§ Source text:

Distinguished Member
I would be happy with 1080p as long as it has HDR.
Something that has been the poor relation for a long time.
Thanks mark.
 

NickInWiltshire

Well-known Member
Excellent overview of the issue - many thanks. Perhaps it is not a surprise that HDR and wide colour gamuts are getting inextricably linked. Basically once you decide you want to use more than 8 bits per colour, you have to decide how to apportion them, and that means reviewing the coordinate system (colour gamut), total dynamic range (HDR) and the increments (colour accuracy.)

In hindsight it looks like the manufacturers jumped the gun by releasing "4k" sets before any of the details of UHD had really been worked out. Even now I am not sure exactly how stable all of these features are yet. But it sounds as if the UHD blu-ray spec will force some stability onto proceedings.

It does look as if OLED will not be able to fully meet the HDR and gamut - at least initially. But it also sounds as if maybe very few TVs will fully meet the range available and they will all be mapping it down to whatever they are capable of. I somehow doubt whether most people will want their HDR turned up to the full 1000 nits (or whatever) anyway as it could be rather uncomfortable.
 

raoulx

Active Member
Great read guys as ever. I always love and hate new technology. I want it all but can never get the top specced stuff. But supposed I'm in the boat a lot of us are in!

Dataset items:
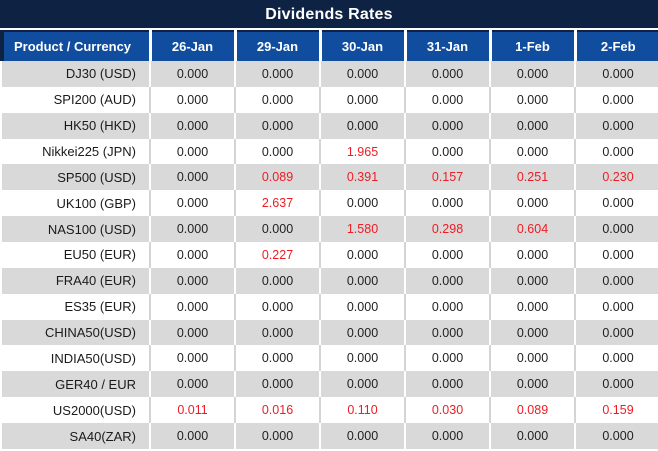 This screenshot has height=451, width=658. Describe the element at coordinates (193, 410) in the screenshot. I see `value-cell: 0.011` at that location.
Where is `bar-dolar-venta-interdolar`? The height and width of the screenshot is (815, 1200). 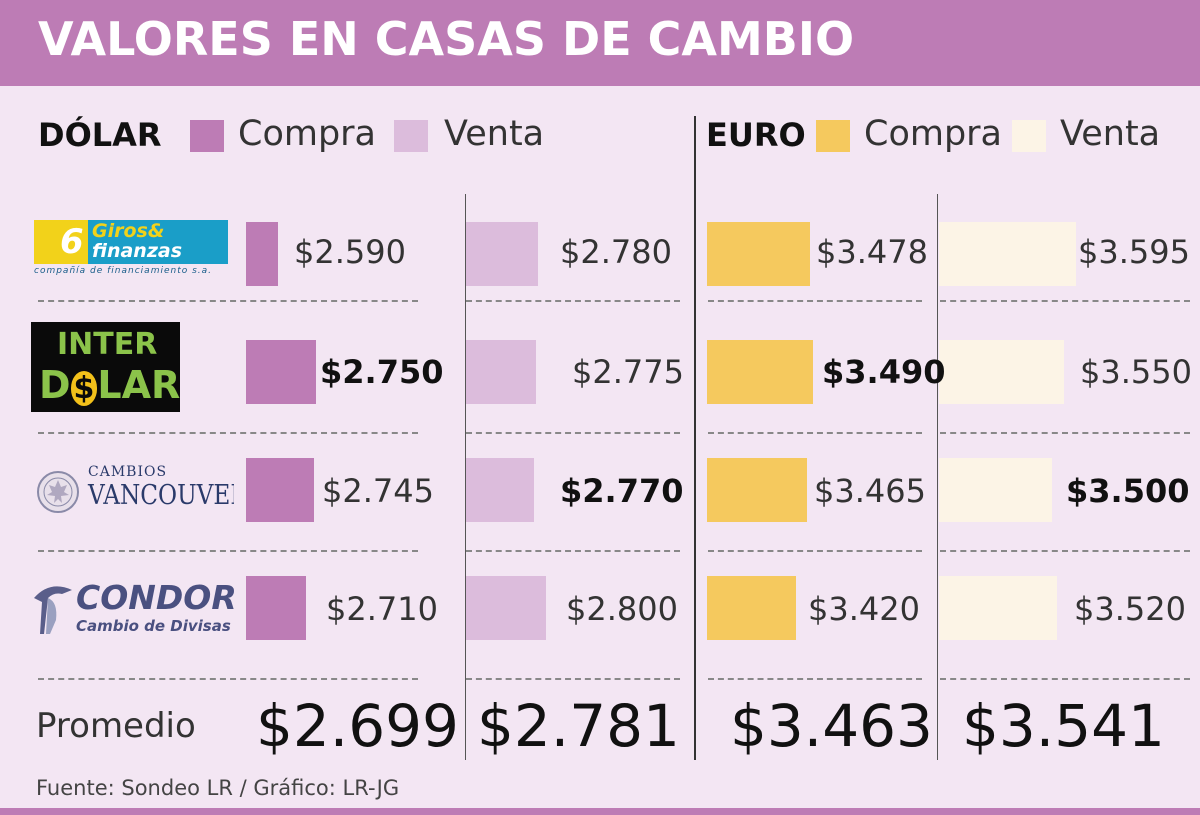
bar-dolar-venta-interdolar is located at coordinates (501, 372).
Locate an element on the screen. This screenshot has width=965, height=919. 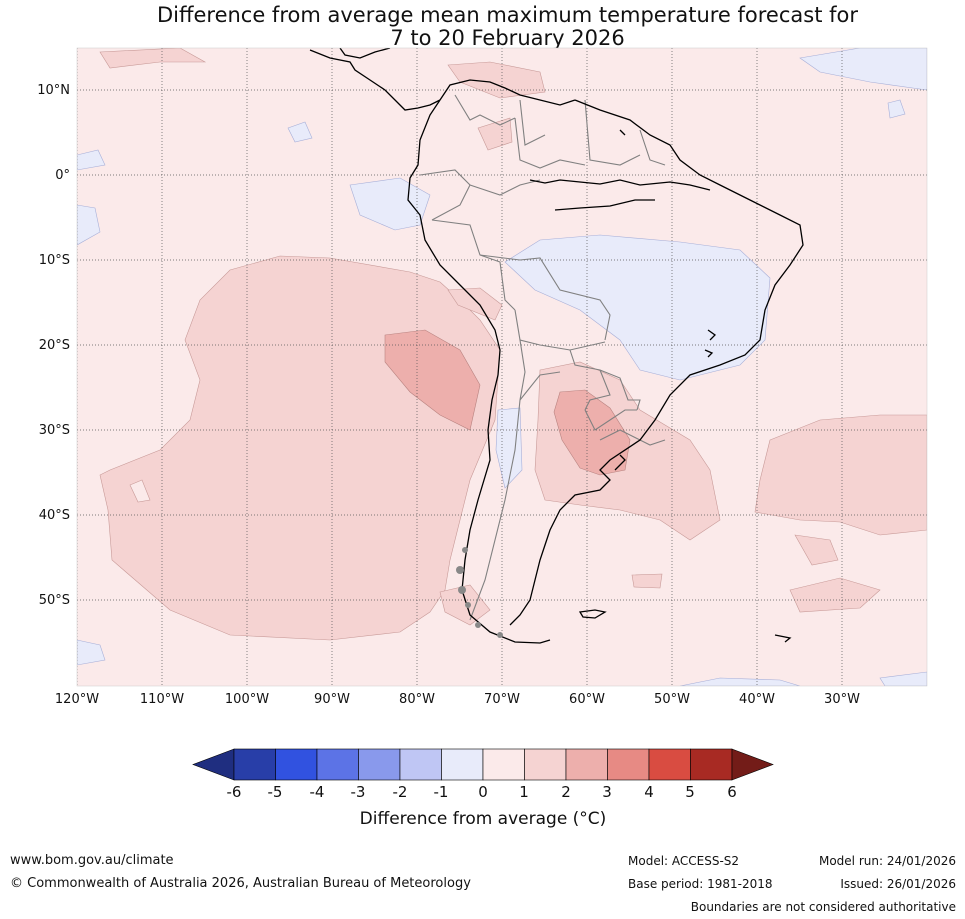
lat-label-50s: 50°S is located at coordinates (54, 600).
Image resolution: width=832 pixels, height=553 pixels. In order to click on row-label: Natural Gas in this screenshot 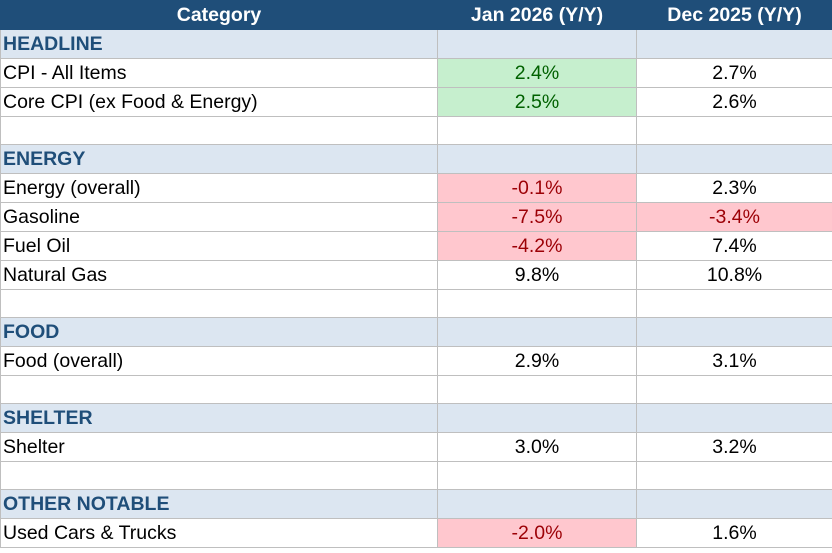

§ Tasks:
1. List each member status title that appears in the forum thread.
2. In the forum thread, what does one poster expect will force some stability onto proceedings?
3. Quote the forum thread between "Well-known Member" and "stability onto proceedings.", inclusive.

§ Responses:
1.
Distinguished Member
Well-known Member
Active Member

2. The UHD blu-ray spec.

3.
Well-known Member
Excellent overview of the issue - many thanks. Perhaps it is not a surprise that HDR and wide colour gamuts are getting inextricably linked. Basically once you decide you want to use more than 8 bits per colour, you have to decide how to apportion them, and that means reviewing the coordinate system (colour gamut), total dynamic range (HDR) and the increments (colour accuracy.)

In hindsight it looks like the manufacturers jumped the gun by releasing "4k" sets before any of the details of UHD had really been worked out. Even now I am not sure exactly how stable all of these features are yet. But it sounds as if the UHD blu-ray spec will force some stability onto proceedings.